I prepared this artist’s statement for the upcoming Stereo exhibit at Light and Glass Gallery.
THREE YEARS AGO, frustrated with drawing and painting, I bought some film for an old Polaroid camera I’d had laying around for years. I bought it in the mid-nineties—frankly, not as a camera, but as a decoration, something odd to hang on the wall. There was no flash and the shutter stuck; when the frames came out, they were soaked in warm oranges, blurred at the edges.

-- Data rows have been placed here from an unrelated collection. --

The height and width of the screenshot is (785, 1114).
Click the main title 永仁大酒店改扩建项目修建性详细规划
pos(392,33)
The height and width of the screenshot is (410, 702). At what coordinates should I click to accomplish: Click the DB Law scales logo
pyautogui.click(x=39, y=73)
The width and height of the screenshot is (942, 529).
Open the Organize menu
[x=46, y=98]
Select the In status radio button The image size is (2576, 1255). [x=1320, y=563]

The pictures were a shock; contrary to the constant digital manipulation of the modern world, I loved having little to no power over the resulting image—even, in many cases, whether anything would show up on the film at all. I’d always struggled with detail and control in my work, to the detriment of the piece and my ability to create. When you spend three months worrying about whether the stucco looks right in a building in the background of a painting, you’re not actually painting. You’re hand wringing.
The Polaroid stripped me of control, and rewarded me with prizes and secrets. I could try to take a photograph of a McDonald’s at night, and the camera would shudder and blur the fast-food joint into a neon wonderland. The smallest details of a building would become its center, each hinge and wire magnified into a supporting timber.
I quickly began to couple the Polaroids with lettering and writing, as much from my background as a flier artist in the 90’s (astonished by Los Bros Hernandez and Jeff Kleinsmith and the Kill Rock Stars record label) as comic book fan (trying desperately to emulate the clean lines and exquisite lettering of Dan Clowes and Chris Ware and Adrian Tomine).
My love of Mississippi and rock and roll soak every frame. Nearly every one is of or about Mississippi, lyrics to my favorite songs scrawled, stamped, and smeared across the gloss of the Polaroid. Every-one says the same thing: I love it here. I love this song. And if I had to live it all over again, I wouldn’t change anything for the world.
PRIMARY TOOLS: Polaroid Sun600 LMS (with flash); Polaroid SX-70 (no flash); Polaroid 420 Land Camera; wooden letter stamps from Cavallini & Co., San Francisco, California.
Congrats on the show. Good luck with it. I still remember digging through the Salvation Army and Goodwill to find old cameras to decorate our bathroom…who knew? 1116b 4-eva!
I cannot wait until the show! I am dying to see everything!!